Der Armutsforscher Christoph Butterwegge sieht das 9-Euro-Ticket als "soziales Trostpflaster" für arme Menschen. Reiche Menschen profitierten weitaus mehr vom Tankrabatt im Entlastungspaket der Bundesregierung, sagte der emeritierte Professor für Politikwissenschaft an der Universität zu Köln dem Sonntagsblatt. Dennoch sei der Andrang auf die Fahrkarte auch deshalb so groß, weil Arme sie dringend benötigten, um sich Besuche zu Freunden und Verwandten leisten zu können.

Ticket reicht nicht aus

Um armen Menschen auch soziale Beteiligung wie Ausflüge oder Urlaube zu ermöglichen, reiche das Ticket allerdings nicht aus, warnte Butterwegge. Das liege an einer zunehmenden Kommerzialisierung des öffentlichen Raums: Früher habe zum Beispiel der Schwimmbadeintritt wenige Pfennig gekostet und sei auch für Arme bezahlbar gewesen. Wer dagegen heute mit seinen Kindern ins Spaßbad gehe, sei gut beraten, einen 50-Euro-Schein dabei zu haben.

Der Staat habe seine Verantwortung gegenüber Armen extrem stark zurückgefahren, kritisierte Butterwegge:

"Das ist inzwischen leider so normal, dass die Menschen es gar nicht mehr merken."

Kostenloser Nahverkehr

Insgesamt sei das 9-Euro-Ticket aber ein guter und richtiger Schritt. Besonders für Arme überwögen die Vorteile. Noch wünschenswerter sei aber ein besser ausgebauter und kostenloser Nahverkehr, der sich über eine Nahverkehrsabgabe der Unternehmen für ihre Beschäftigten und hohe Parkgebühren wie in Wien finanziere:

"Ein solches Kollektivsystem wäre effektiver, klimafreundlicher und sozialer."

Dass Menschen mit wenig Geld zumindest viel Zeit hätten, das 9-Euro-Ticket zu nutzen, stimme nicht: Sie müssten viel Zeit investieren, um mit ihrem knappen Geld zu haushalten. Außerdem stünden sie unter großem Druck der Ämter. Um sie nachhaltig zu entlasten, müsse vor allem der Hartz-IV-Regelsatz deutlich erhöht werden, forderte der Professor.

Entlastungspaket verschärft soziale Unterschiede

Auch die vom Bundestag beschlossene Erhöhung des Mindestlohns sei "ein richtiger Schritt". Jedoch sei der bevorstehende Anstieg nicht mehr so groß und zwölf Euro nicht mehr so viel wert wie im Jahr 2017, als der heutige Bundeskanzler Olaf Scholz (SPD) die Erhöhung nach einer für die SPD verlorenen Bundestagswahl gefordert hatte.

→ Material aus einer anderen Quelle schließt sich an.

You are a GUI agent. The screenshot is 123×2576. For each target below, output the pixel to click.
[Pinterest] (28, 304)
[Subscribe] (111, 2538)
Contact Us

Dass angesichts der Folgen des Ukraine-Krieges alle Menschen in Deutschland ärmer würden, wie etwa Bundesfinanzminister Christian Lindner (FDP) und Bundeswirtschaftsminister Robert Habeck (Grüne) gesagt hatten, bezeichnete Butterwegge unter Hinweis auf "explodierende Kurse von Rüstungskonzernen" als falsch:

"Manche Aktionäre macht der Krieg eben auch reicher."

So verschärfe das Entlastungspaket der Bundesregierung eine ohnehin bestehende "verteilungspolitische Schieflage" zugunsten Wohlhabender und Reicher.